While I agree that if you're going to transplant that tree, it'd be
faster, easier and cheaper to transplant it while it's young and small
than when it's fully grown.
But, I disagree that it's likely to be a problem.
You see, regardless of how tall a tree is, and how large it's crown,
99.9% of it's root network will be in the top 3 feet of soil around your
house. This is because a root's job is to anchor the tree, collect
water from the ground and absorb nutrients the tree needs to grow. And,
those nutrients come from AEROBIC decay of plant material, which is what
you get when you compost leaves or grass or other organic biomass.
Generally, anything deeper than 3 feet in the ground won't have enough
oxygen to produce aerobic decay, and all you get is anaerobic decay that
produces methane gas, and the tree is not interested in that stuff at
all. It wants the good stuff that rots near the surface.
It's the fact that a tree's roots are only interested in the aerobic
decayed biomass that's the reason why you can have a hundred thousand
fully grown elm trees growing on the lawns and boulevards of a city like
Winnipeg, and yet tree roots growing into sewer lines is comparatively
rare. That's because the sewer lines are below the frost line depth of
about 6 feet, and the roots of the trees won't normally grow to that
Where you have a cracked sewer pipe, the roots will sense the
aerobically decayed biomass getting into the soil and grow toward it.
In that case, you will have roots growing down 6 or 7 feet deep to get
at that aerobically decayed stuff. But, it's been my experience that a
plumber simply cutting those roots with a snake will solve the problem.
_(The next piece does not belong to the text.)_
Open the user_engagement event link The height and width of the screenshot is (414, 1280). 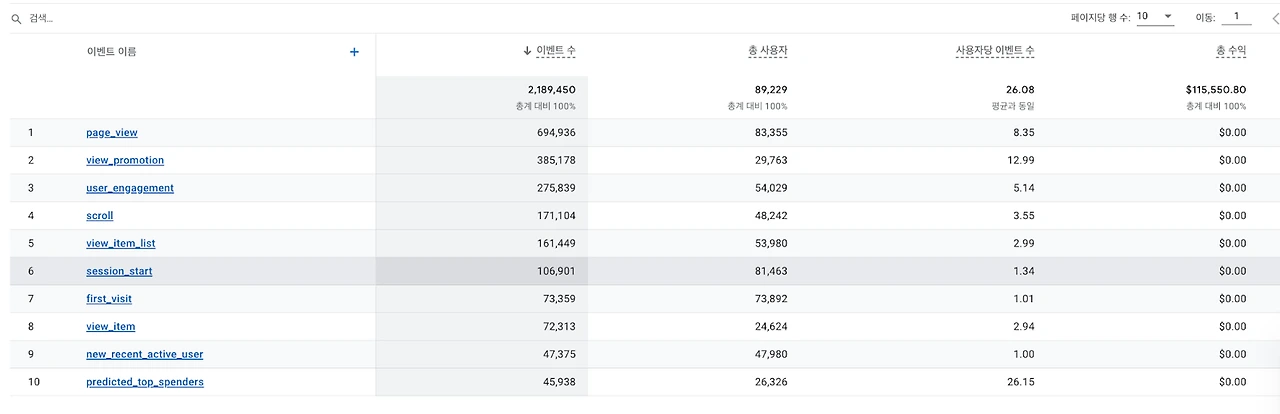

The root end dies and you don't get the tree trying to grow more roots
into that sewer pipe.
Also, you should be aware that the root network of a tree will typically
be about 10 times the diameter of the crown. So, if a tree's branches
extend out 20 feet from it's trunk, the root network will extend out 200
feet from the tree. It's that huge amount of soil the tree grabs onto
that allows it to withstand hurricane force winds.
Maybe Google "Tree Roots" and learn all about them. Most people imagine
that the root network of a tree is a mirror image of the tree's branch
network (aka: the "crown") and nothing could be further from the truth.
It's knowing that difference that will help you make a decision on what
to do with that tree and when to do it.